---------- Provided data
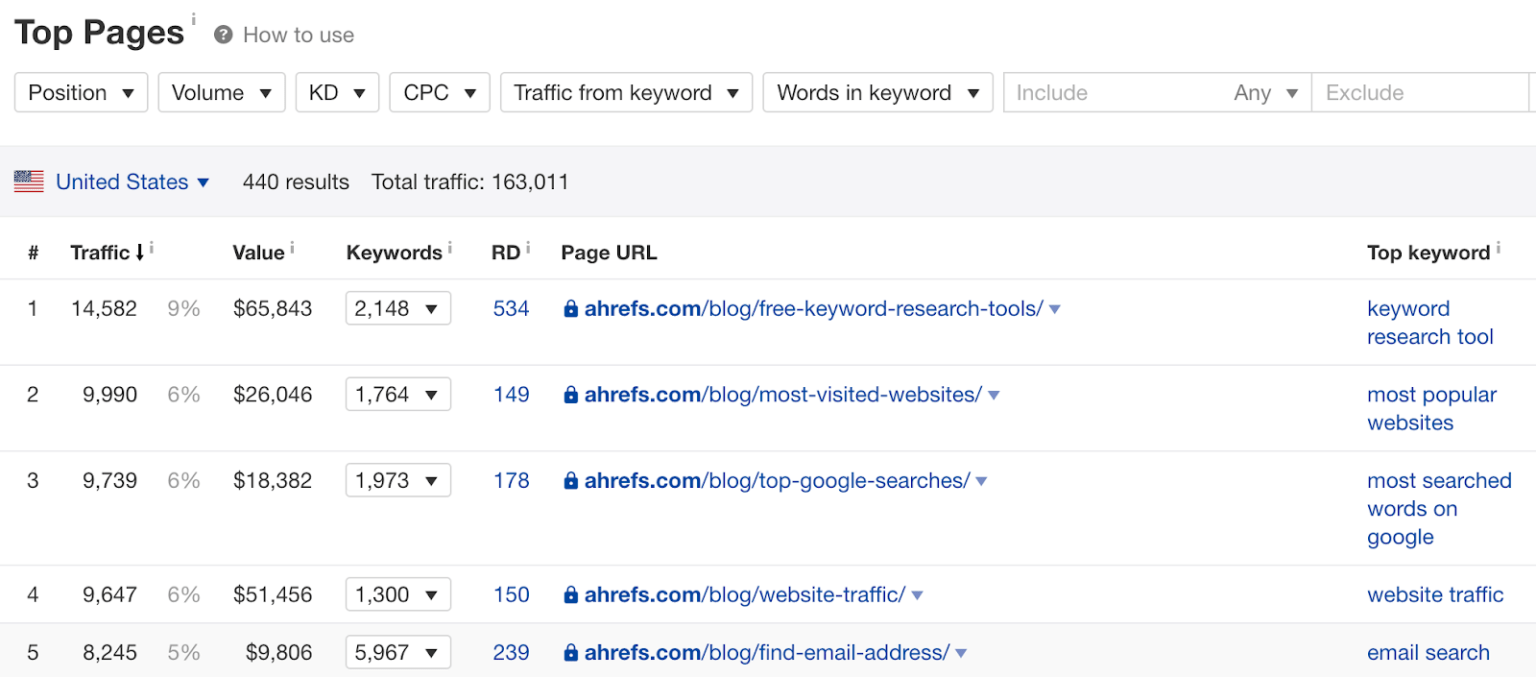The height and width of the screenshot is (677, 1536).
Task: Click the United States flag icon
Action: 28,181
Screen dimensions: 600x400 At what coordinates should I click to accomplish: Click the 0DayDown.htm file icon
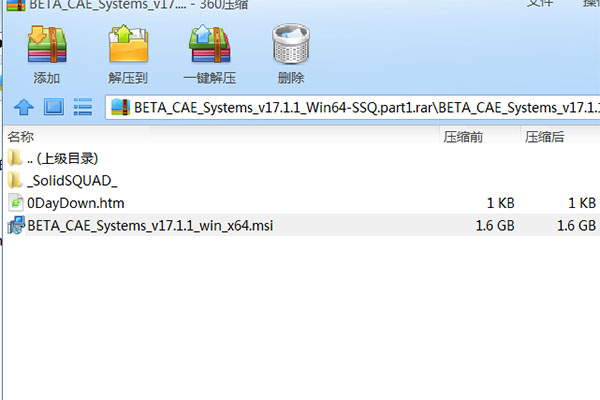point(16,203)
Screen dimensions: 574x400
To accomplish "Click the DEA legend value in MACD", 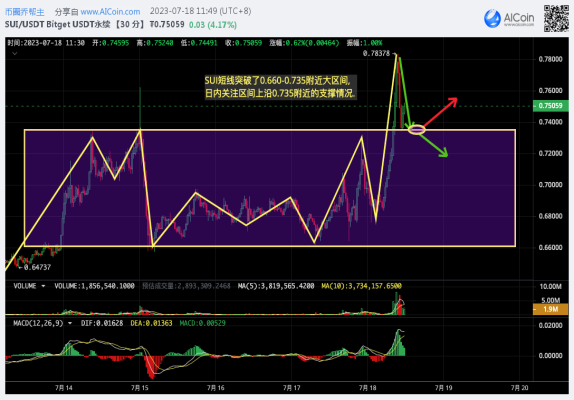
--------------------
---------- Provided data
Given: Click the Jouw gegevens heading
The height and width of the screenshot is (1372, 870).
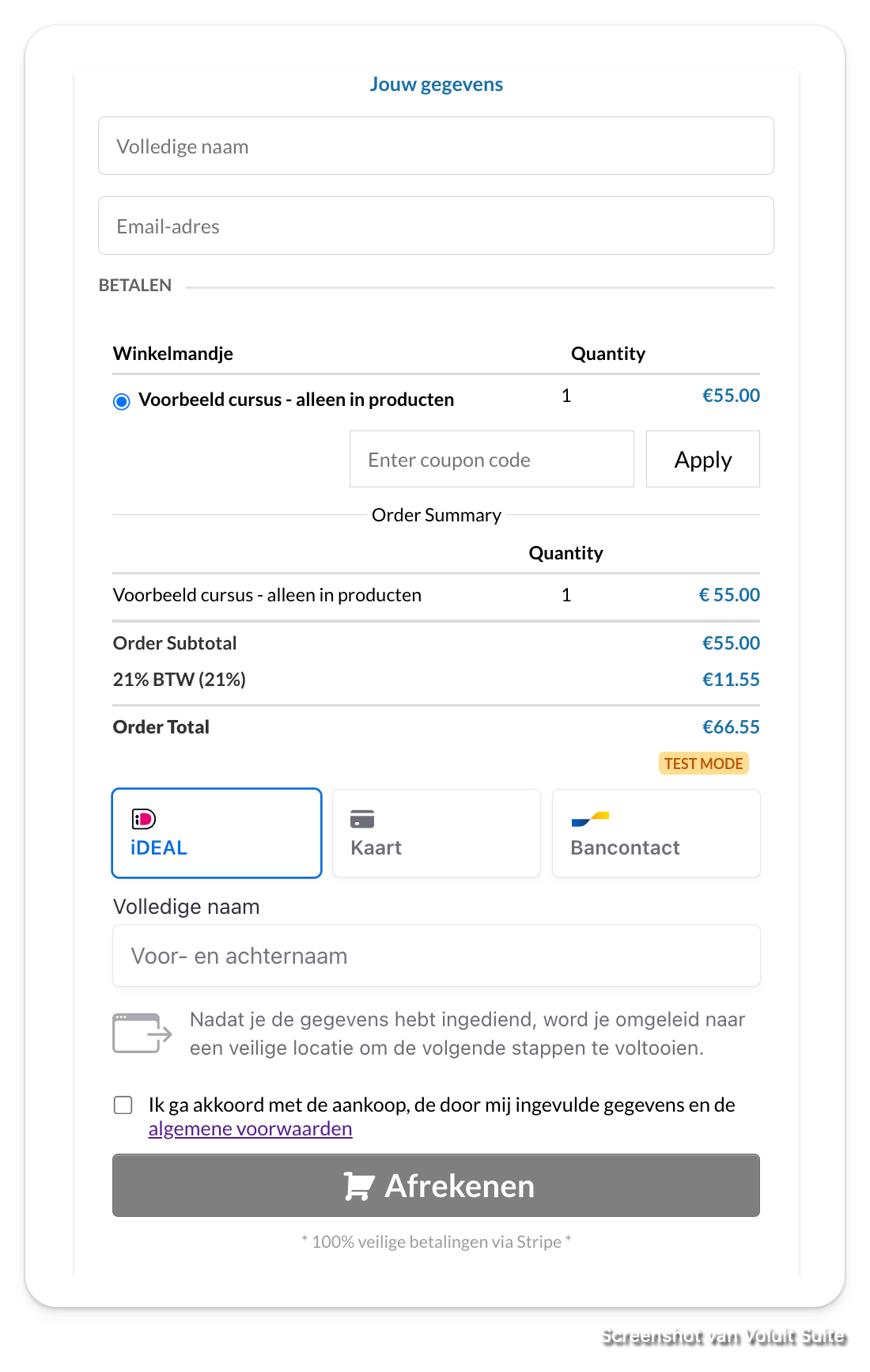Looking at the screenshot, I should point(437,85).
--------------------
---------- Provided data
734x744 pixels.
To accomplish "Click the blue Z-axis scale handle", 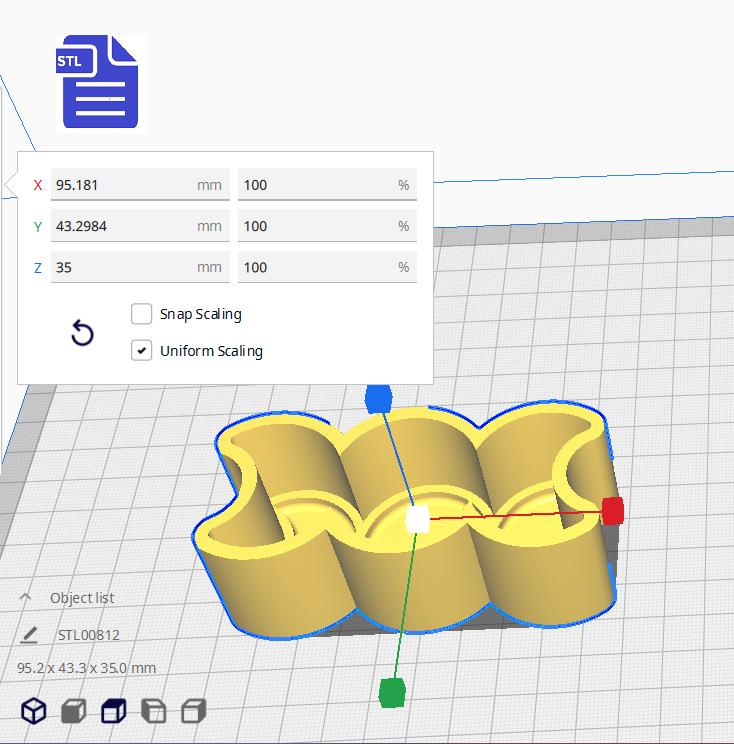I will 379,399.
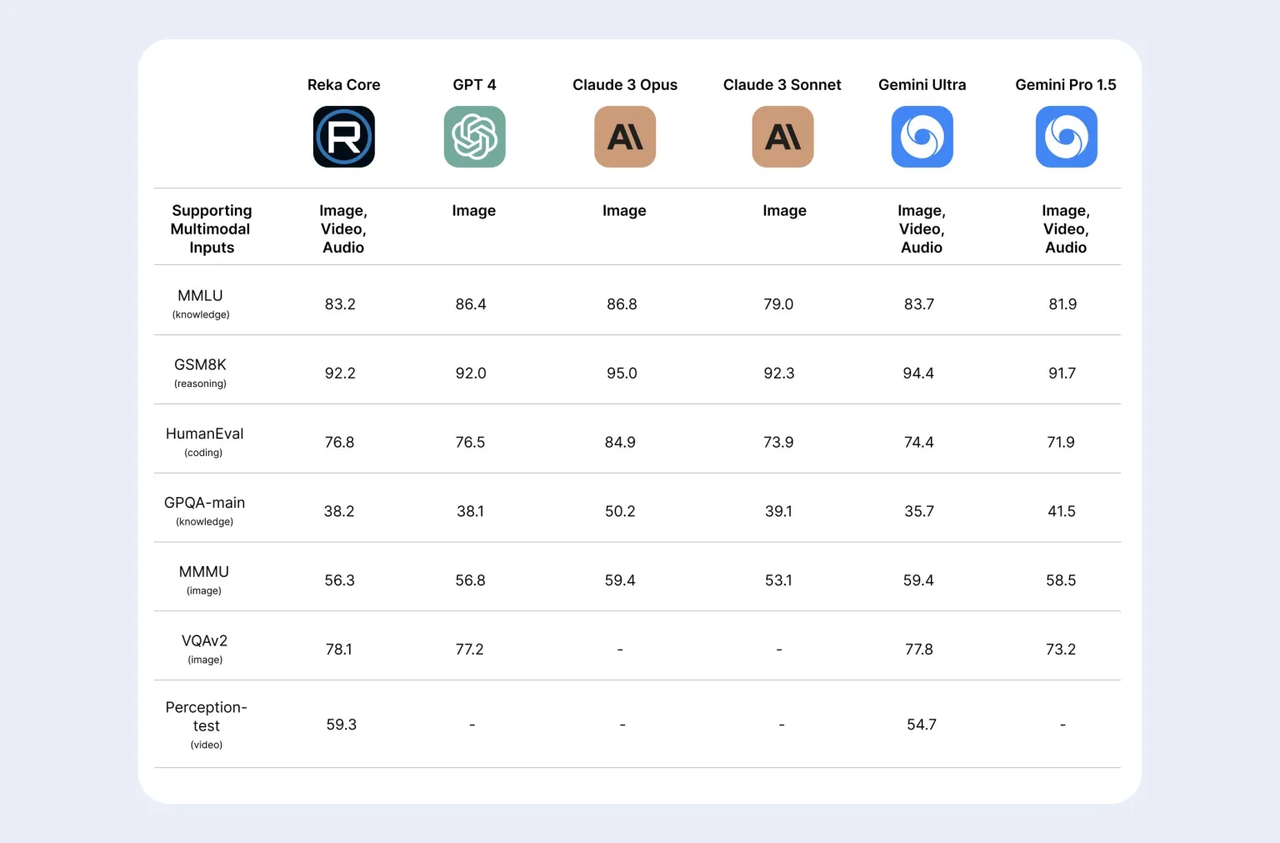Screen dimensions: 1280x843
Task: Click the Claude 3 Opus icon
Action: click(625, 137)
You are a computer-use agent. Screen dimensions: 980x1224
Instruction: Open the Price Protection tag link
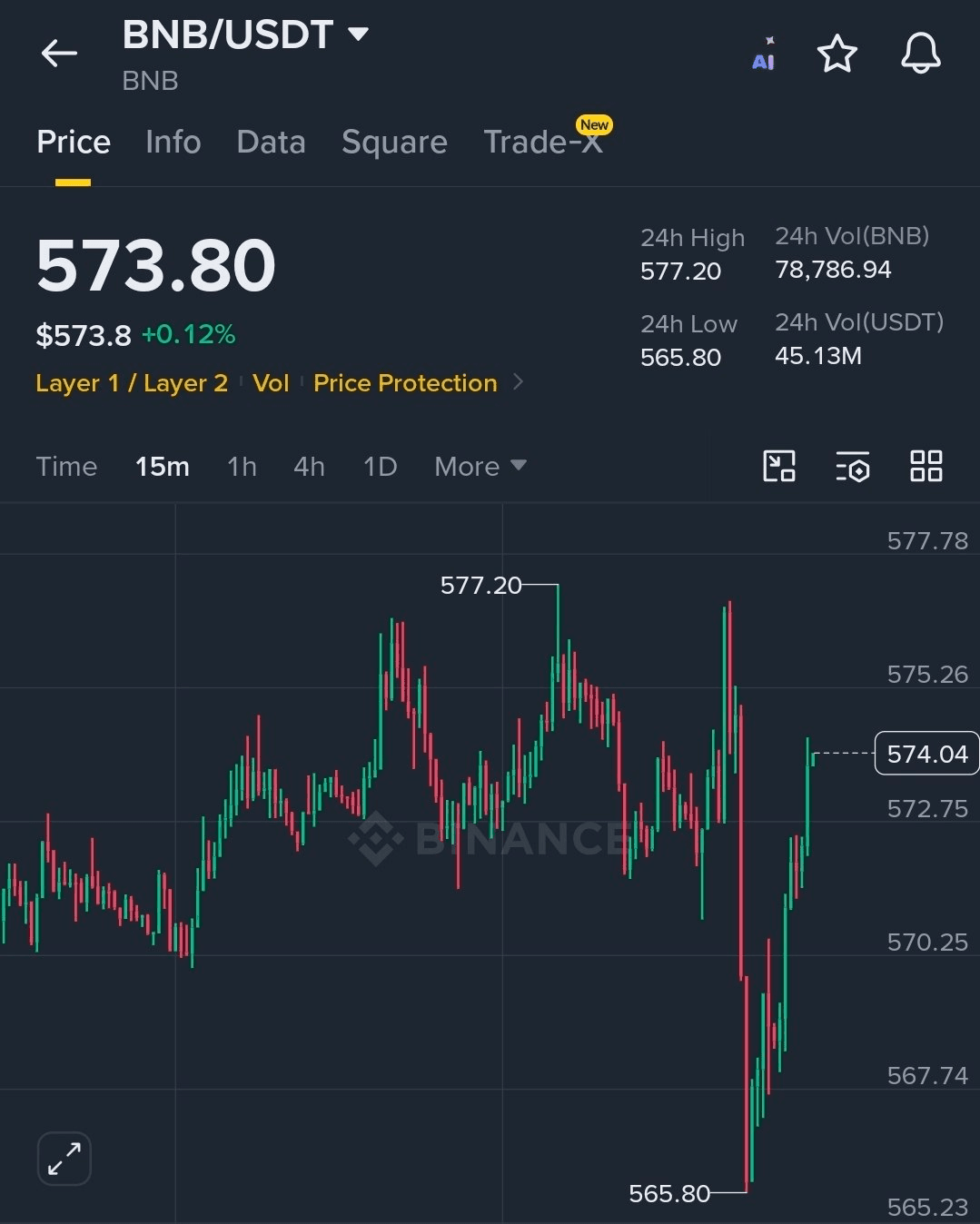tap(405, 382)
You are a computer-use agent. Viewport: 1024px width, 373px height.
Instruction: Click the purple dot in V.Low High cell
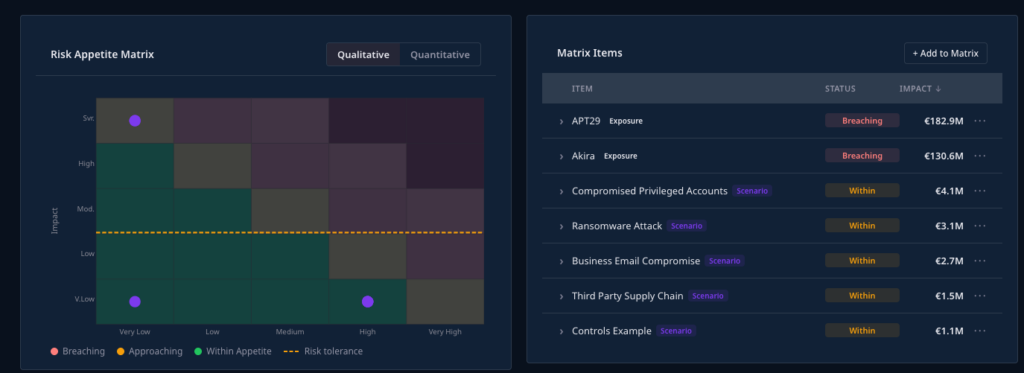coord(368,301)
--------------------
» **Activity**
Anywhere the listing shows the word "agent", copy the full line.

» **Answer for this exercise**
You are a computer-use agent. Screen dimensions: 980x1224
You are a computer-use agent. Viewport: 1024px width, 373px height.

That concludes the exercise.